* _Given problem 1_: In the "Mind Games" post, which pose does the writer's practice currently end at?
* _Given problem 2_: Please rewrite the "Mind Games" post from "My practice currently" to "pose. Ego wars.", changing "four months" to "six months".
* _Given problem 3_: Pick up the "Mind Games" post about yoga practice after its last sentence and continue it.
-- start of Source --
Mind Games

February 20, 2011 § 7 Comments

Haven’t posted much this week because of a busy off-mat life and practice hasn’t been much to write home about. Physically, the practice has been great; hamstrings are opening up, Supta K finger touch is there, headstands are coming along, etc. Mentally, however, it’s a totally different ballgame. I’ve been in my mental edge at every practice and it’s driving me nuts. Some possible reasons:

(1) Poses

My practice currently ends at Ubbaya Padangusthasana, as it has been for the past four months. I know, in the tradition, one is to accept what one has been given. To just do, without regard for the outcome, and definitely not ask for the next pose. Yet, I’m feeling super antsy about not being moved on, wondering whether my teacher, A, if he were still with us, would have moved me on by now, and feeling very tempted to just add the next pose to my practice and see what K says. Better to apologize for being out of line than staying in a ‘Should-I-Shouldn’t-I’ mental limbo, right? On the other hand, my rule-abiding conscience is struggling to help me stay in the moment and focus on refining the practice without regard for the next pose. Ego wars.
-- end of Source --
-- start of Stored data --
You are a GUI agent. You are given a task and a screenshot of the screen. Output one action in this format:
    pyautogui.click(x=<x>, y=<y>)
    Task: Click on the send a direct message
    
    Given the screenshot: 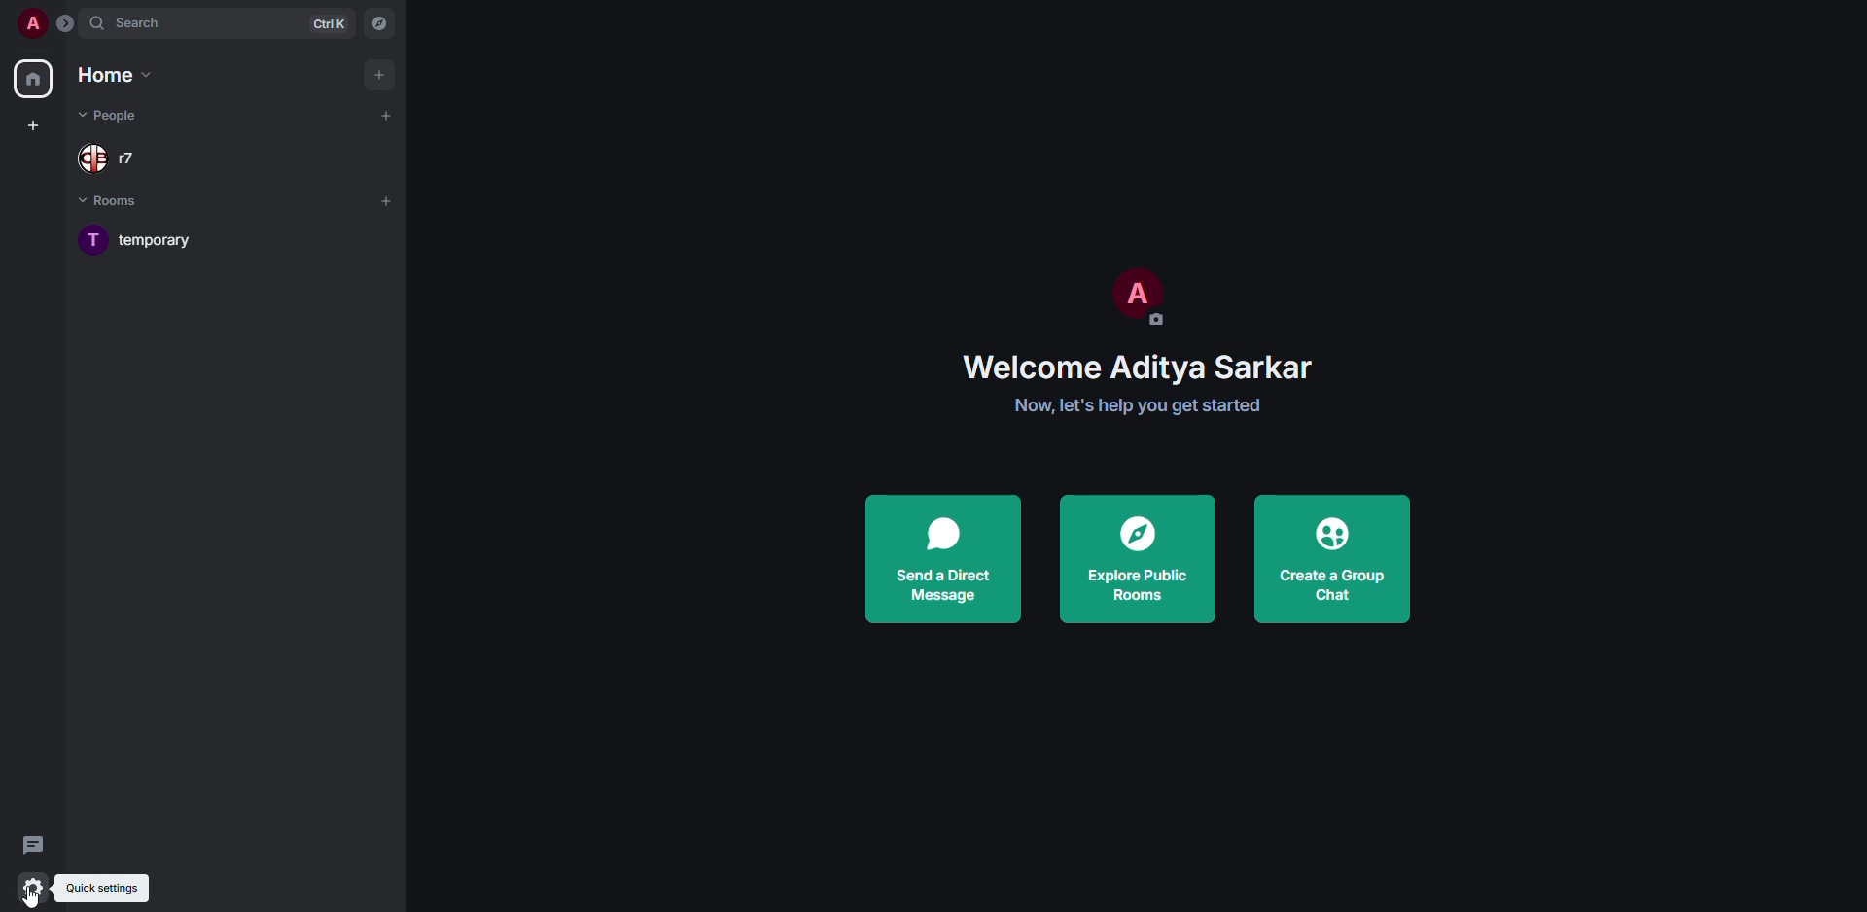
-- end of Stored data --
* _Exercise response 1_: Ubbaya Padangusthasana

* _Exercise response 2_:
My practice currently ends at Ubbaya Padangusthasana, as it has been for the past six months. I know, in the tradition, one is to accept what one has been given. To just do, without regard for the outcome, and definitely not ask for the next pose. Yet, I’m feeling super antsy about not being moved on, wondering whether my teacher, A, if he were still with us, would have moved me on by now, and feeling very tempted to just add the next pose to my practice and see what K says. Better to apologize for being out of line than staying in a ‘Should-I-Shouldn’t-I’ mental limbo, right? On the other hand, my rule-abiding conscience is struggling to help me stay in the moment and focus on refining the practice without regard for the next pose. Ego wars.

* _Exercise response 3_:
(2) Teacher

A was the teacher that got me hooked on Mysore-style Ashtanga over a year ago, and in November last year, moved to Taipei for two years on a teaching stint. As good as K is, I’m really missing the teacher-student connection I had with A, that went beyond your usual practice adjustments. I’m missing the post-practice conversations we had about yoga and other things in life, as well as the challenges he would set once he saw I had a basic grasp of a pose – like pushing me to do six Urdhva Dhanurasanas once he saw I could do three with ease. Because she is not A, and has a full-time job in addition to running the Shala, I can understand why the dynamic with K is different. But understanding it doesn’t mitigate the feeling of loneliness in the practice, the absence of a sense of community borne out of A’s outgoing personality and the fact that these days it’s all about turning up, practicing, and going off, with hardly a word spoken to anyone else. Perhaps this is a lesson in independence and self-reliance, to see that at the end of the day, all of us have our own life-path that we have to travel on. It doesn’t change the fact that the absence of a teacher-student connection makes the practice a little hollow, in a sense. I don’t know how you home practitioners do it to keep up with this practice consistently without a teacher’s guidance/feedback – I’ve a lot of respect for you!

(3) Swan-diving

The swan-diver I practiced next to a while back appears to be a permanent member of our shala now, to my (impolite) dismay. Not only are the big sweeping hand gestures getting to me, but also the additional flourishes – hands with fingers spread as wide as is physically possible, the arm movements on the inhales reminiscent of a ballet dancer, the roaming drishti. God, I could go on. Clearly, after overcoming the mental obstacle of practicing next to someone with an overpowering odor, this is my next shala practice challenge.

Lots of food for thought and ego edges to rub out in this week’s practice. It’s going to be quite the ride….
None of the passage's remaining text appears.